## Text section

=== Begin Enclosure ===

A review of missing data in cancer prognostic studies published in 2004 by Burton et al. [36] and a review of developmental psychology studies published in 2009 by Jelicic et al. [3] reported similar findings to ours. Burton et al. [36] found a deficiency in the reporting of missing covariate data in cancer prognostic studies. After reviewing 100 articles, they found that only 40% of articles provided information about the method used to handle missing covariate data and only 12 articles would have satisfied their proposed guidelines for the reporting of missing data. We observed in our review, of articles published from 2000 to 2009, that a larger proportion of articles reported the method used to handle the missing data in the analysis but that many articles were still not reporting the amount of missing data and the reasons for missingness.

=== End Enclosure ===

## Activity A
Translate this sentence from the passage on missing-data reporting into Spanish: "Burton et al. [36] found a deficiency in the reporting of missing covariate data in cancer prognostic studies."
## Activity B
Write the next few sentences of the passage on missing-data reporting, picking up after its final sentence.

## Raw data
=== Begin Enclosure ===

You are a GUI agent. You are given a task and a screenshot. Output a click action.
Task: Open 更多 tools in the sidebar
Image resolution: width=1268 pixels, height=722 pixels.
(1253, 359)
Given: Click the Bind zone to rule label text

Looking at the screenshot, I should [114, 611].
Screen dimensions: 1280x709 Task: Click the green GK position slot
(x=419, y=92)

=== End Enclosure ===
=== Begin Enclosure ===

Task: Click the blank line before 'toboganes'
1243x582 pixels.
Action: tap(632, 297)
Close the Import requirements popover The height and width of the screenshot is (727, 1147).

=== End Enclosure ===
=== Begin Enclosure ===

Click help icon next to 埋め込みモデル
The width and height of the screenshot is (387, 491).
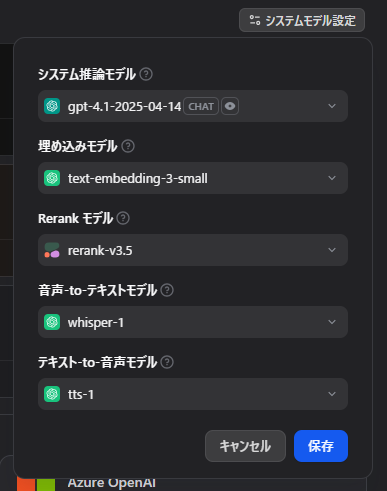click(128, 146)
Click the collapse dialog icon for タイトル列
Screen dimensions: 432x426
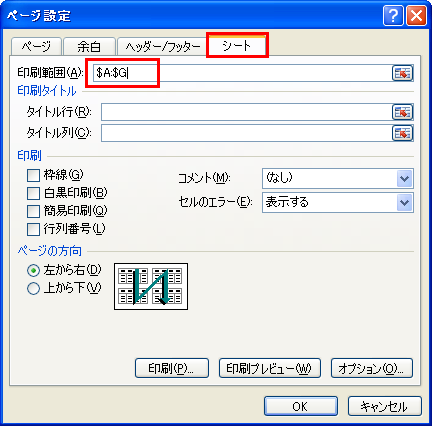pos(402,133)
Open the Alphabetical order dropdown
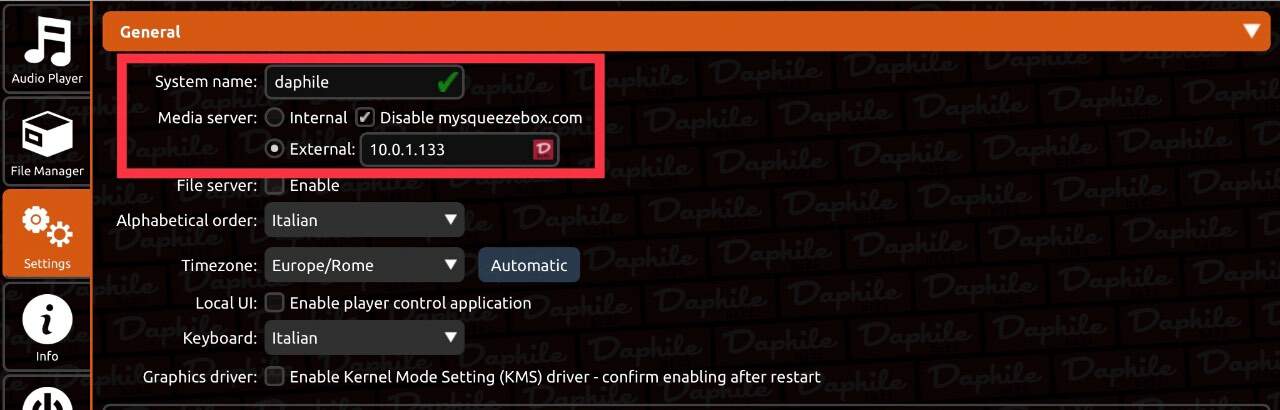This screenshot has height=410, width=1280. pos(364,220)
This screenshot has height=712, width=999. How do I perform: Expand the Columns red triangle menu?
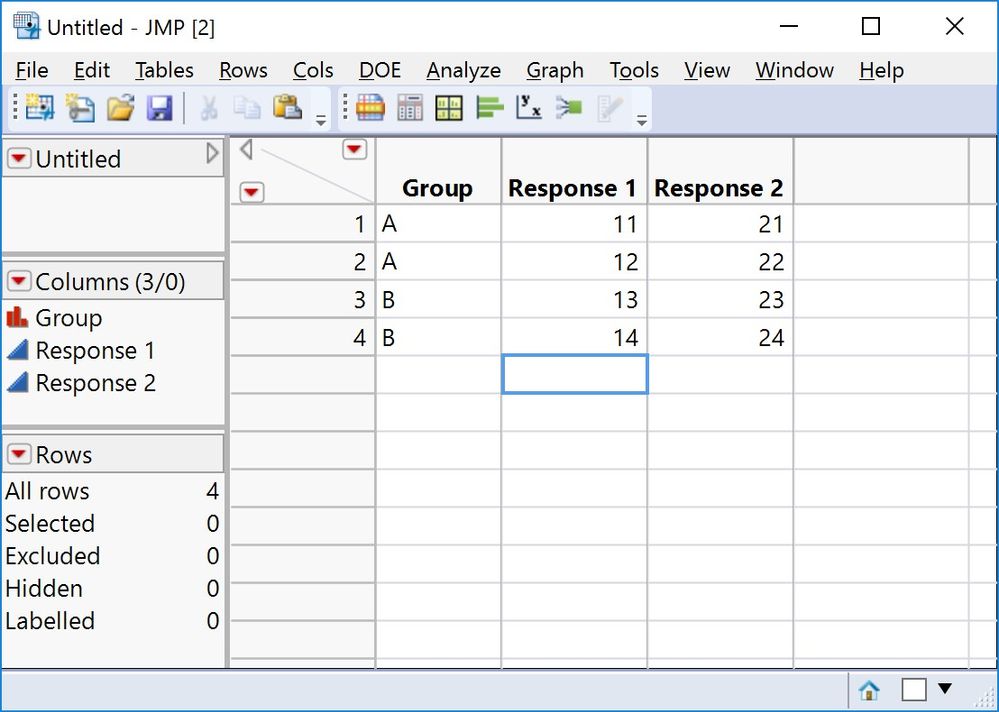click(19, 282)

=== End Enclosure ===

## Exercise answer A
Burton et al. [36] encontraron una deficiencia en la comunicación de los datos faltantes de covariables en los estudios pronósticos sobre el cáncer.

## Exercise answer B
The cohort studies we identified used numerous methods to handle missing data in the exposure-outcome analyses. Although some studies used advanced statistical modelling procedures (e.g. MI and Bayesian), the majority removed individuals with missing data and performed a complete-case analysis; a method that may produce biased results if the missing data are not MCAR. Jelicic et al. also found in their review that a large proportion of studies used complete-case analysis to handle their missing data [3]. For studies with a large proportion of missing data, excluding participants with missing data may also reduce the precision of the analysis substantially. Ad hoc methods (e.g. LOCF, the missing indicator method and mean value substitution), which are generally not recommended [16, 25] because they fail to account for the uncertainty in the data and may produce biased estimates [12], continue to be used. Although MI is becoming more accessible, only five studies used this method. The reporting of the imputation procedure was inconsistent and often incomplete. This was also observed by two independent reviews of the reporting of MI in the medical journals: BMJ, JAMA Lancet and the New England Journal of Medicine[12, 37]. Future studies should follow the recommendations outlined by Sterne et al. [12] to ensure that enough details are provided about the MI procedure, especially the implementation and details of the imputation modelling process.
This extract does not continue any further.